Is it live, or is it ... latex?
In the 2004 film 'National Treasure,' the character played by Nicholas Cage surreptitiously steals a wineglass that had been used by the curator of the National Archives and in a matter of minutes creates a replica of her fingerprint. He uses the image to get past security measures protecting the Declaration of Independence and steals the document in order to look for a treasure map on the back.Faking it
The rest of the movie's plot might be outlandish, but finding a way to fake someone else's fingerprints is not.
'The scene portrayed in 'National Treasure' is feasible, though not in that time frame,' said Chet Hosmer, president and chief technology officer of WetStone Technologies Inc. of Cortland, N.Y.
Using a fingerprint replicated on a small, oval piece of thin latex film, Hosmer demonstrated for GCN how easy it can be to fool current fingerprint readers.
He simply fitted the replica to his own finger, fixing it in place with a small dab from a glue stick, then put the fake fingerprint on the scanner and clicked OK on the computer monitor. And it worked'he gained access to the supposedly secure computer.
The prospect of being able to spoof fingerprints is disturbing because government agencies and industry alike have been moving to incorporate biometrics into a variety of systems that require identity authentication.
Classified facilities at military bases could have fingerprint readers that verify a person's identity before he or she can enter. The Homeland Security Department is planning to include fingerprint biometrics in its U.S. Visit program; visitors to this country will have to get their fingerprints scanned to confirm their passports.

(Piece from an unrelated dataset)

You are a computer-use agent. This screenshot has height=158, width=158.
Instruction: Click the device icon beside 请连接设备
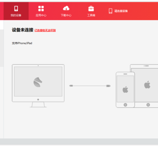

Companies are looking for ways to incorporate fingerprint biometrics as part of security measures. Many notebook PCs include built-in fingerprint readers so users can log on without passwords.
In short, not being able to trust fingerprint verification carries significant risk.

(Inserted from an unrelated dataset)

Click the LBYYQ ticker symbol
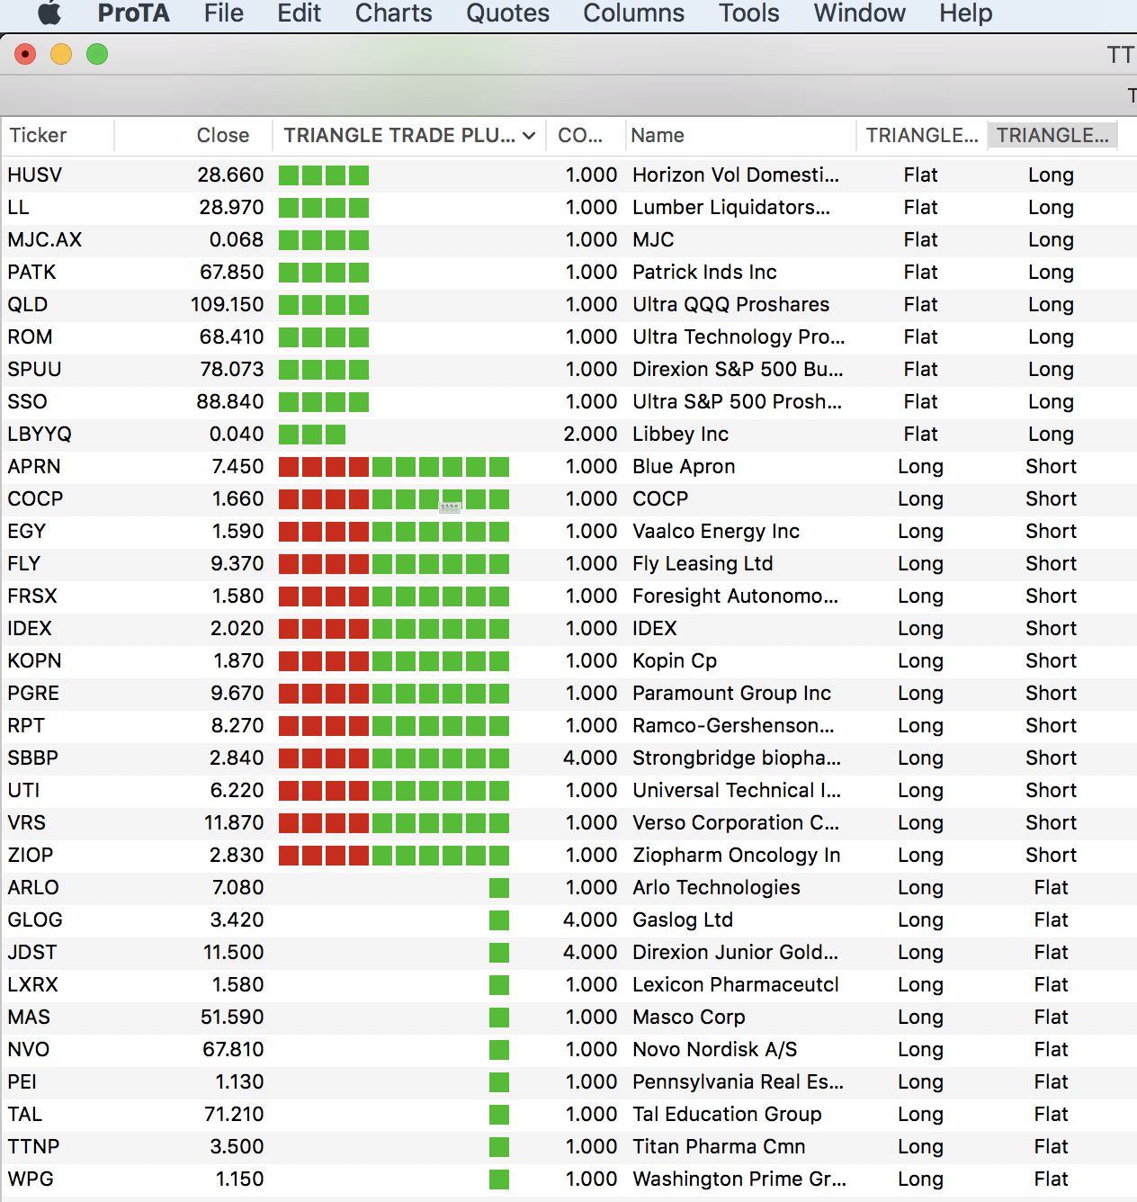click(x=40, y=435)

The Defense Department's Biometrics Management Office is aware of growing concerns about the possibility of spoofing fingerprints, too.
'Biometric spoofing techniques have garnered some public attention. We are aware of these, and of the industry response to integrate liveness [ways of verifying live tissue as opposed to a replication] and other safeguards,' said Joseph Guzman, acting BMO director.
WetStone and another company, Lumidigm Inc. of Albuquerque, N.M., have received Small Business Innovation Research awards from the Air Force Research Laboratory Information Directorate, based in Rome, N.Y., to find ways to guard against fingerprint spoofing.
'The detection and reaction to intrusions from malicious outsiders and insiders alike is an example of a cybersecurity technology we are interested in,' said John Feldman, senior program manager in the Cyber Operations Branch of AFRL.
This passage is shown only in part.